Jason deCaires Taylor is an internationally acclaimed eco-sculptor who creates underwater living sculptures, offering viewers mysterious, ephemeral encounters and fleeting glimmers of another world where art develops from the effects of nature on the efforts of man. His site-specific, permanent installations are designed to act as artificial reefs, attracting corals, increasing marine biomass and aggregating fish species, while crucially diverting tourists away from fragile natural reefs and thus providing space for natural rejuvenation. Subject to the abstract metamorphosis of the underwater environment, his works symbolize a striking symbiosis between man and nature, balancing messages of hope and loss.
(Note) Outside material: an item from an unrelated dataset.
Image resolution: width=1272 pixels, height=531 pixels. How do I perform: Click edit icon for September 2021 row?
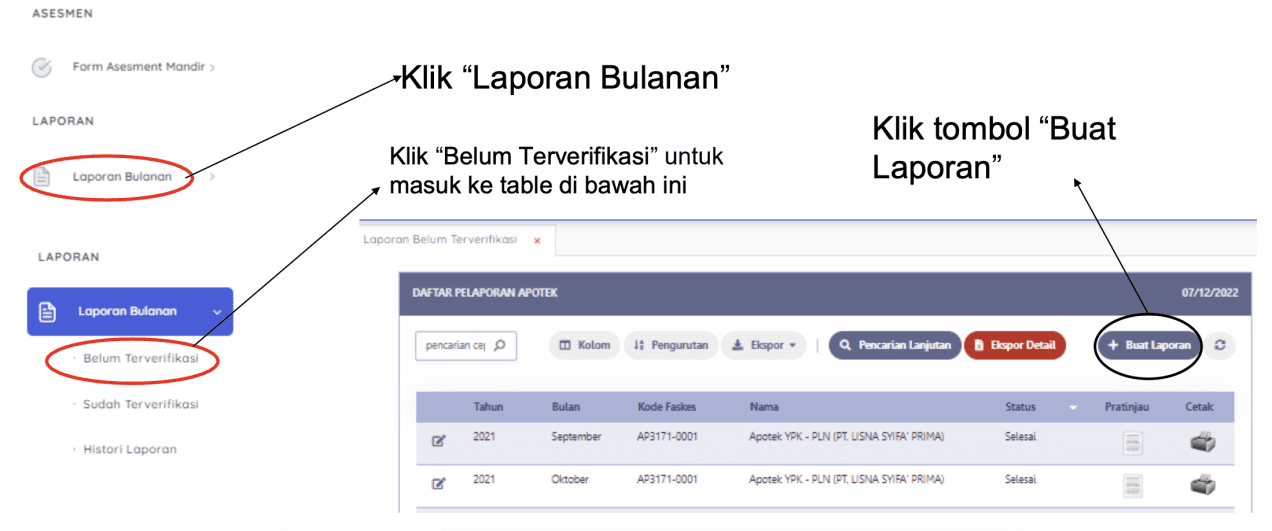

Taylor’s sculptures change over time with the effects of their environment. These factors create a living aspect to the works, which would be impossible to reproduce artificially. As time passes and the works develop biological growth, they redefine the underwater landscape, evolving within the narrative of nature.
Taylor’s interventions instigate organic growth and transformation. Taylor states, “It’s environmental evolution, art intervention as growth, or a balancing of relationships.” Taylor’s most ambitious work to date — The Silent Evolution (2010), forms a permanent monumental artificial reef in Mexico. Occupying an area of over 420 square meters and with a total weight of over 200 tons, it consists of 400 life-size casts of individuals taken from a broad cross section of humanity and has been designed to aggregate fish and corals on a grand scale. Slowly but surely these sculptures are evolving, a fur of algae on a girl’s cheek, a starfish on a nun’s face, The Silent Evolution reveals the imperceptible changes of nature on human artifice. Eventually this underwater society will be totally assimilated by marine life, transformed to another state—a challenging metaphor for the future of our own species.
Loss and fragility are another inherent theme of Taylor’s work, the impetus behind his creation of underwater sculpture Museums and many of his individual works. He explains, “Over the last 20 years, our generation has encountered rapid change; technologically, culturally and geographically. I feel this has left us with an underlying sense of loss. My work tries to record some of those moments.” The Lost Correspondent (2006) echoes these sentiments. Immersed at a depth of 8 meters in Grenada, a man sits at his desk, his hands hovering over the typewriter, poised in eternal deliberation. He is a forgotten relic, like his typewriter—an antique, superseded by modern technology.
Taylor’s sculptures—a synthesis of art and science—are made with carefully researched environmentally-friendly materials which actively promote coral growth, with inert Ph neutral properties designed to last hundreds of years. Working with Marine biologists, Taylor employs the latest research in creating habitat spaces designed to encourage specific forms of marine life. In The Anthropocene (2011), a life size replica of the classic Volkswagan Beetle encloses a “Lobster City”, designed to attract crustaceans. Inercia (2011) depicts a man on a couch watching television, ignorant of our environmental crisis; yet the television provides a habitat space for juvenile fish. Man on Fire (2009) and The Gardener of Hope (2009) have both been propagated with corals rescued after tropical storms or damaged by human activity. Anthropocene and Inercia both “explore the significant impact humans have had on our planet’s ecosystems and the subsequent effect to future generations,” balancing a potent message with a regenerative purpose.
Although constituting only 8% of our oceans, shallow seas contain most of the marine life on planet earth. By situating his sculptures in clear, shallow, barren areas, Taylor not only replicates the conditions necessary to stimulate coral growth but ensures divers, snorkelers and those aboard glass bottom boats the opportunity to view his works. Underwater, everything is magnified by 25%, light refracts, colors are changed and—as the only light source comes from the surface—kaleidoscopic effects are produced, governed by currents and turbulence. Taylor states, “Taking art off of the white walls of a gallery offers the viewer a sense of discovery and participation.” Underwater, one has a truly multi-dimensional and multi- sensual experience, free from the confines of gravity and offering a viewing perspective that is both intimate and personal.
Over the past few decades, we have lost over 40% of our natural coral reefs. Scientists predict a permanent demise of 80% by 2050. Jason de Caires Taylor’s art is an example of generative human intervention in the ecosystem, showing what can be accomplished by individual imagination and collective effort. Taylor’s strategy of conserving reefs, opposes the “land as commodity” mentality of Capitalism. His creation of underwater sculpture parks attracts tourists away from natural reefs, allowing them to recover, and taps into tourism revenue, showing how activists might be able to use the system’s rapacious tendencies against itself. His exceptional works are designed “to promote the regeneration of marine life and to use sculpture as a means of conveying hope and awareness of the plight of our oceans” before it is too late.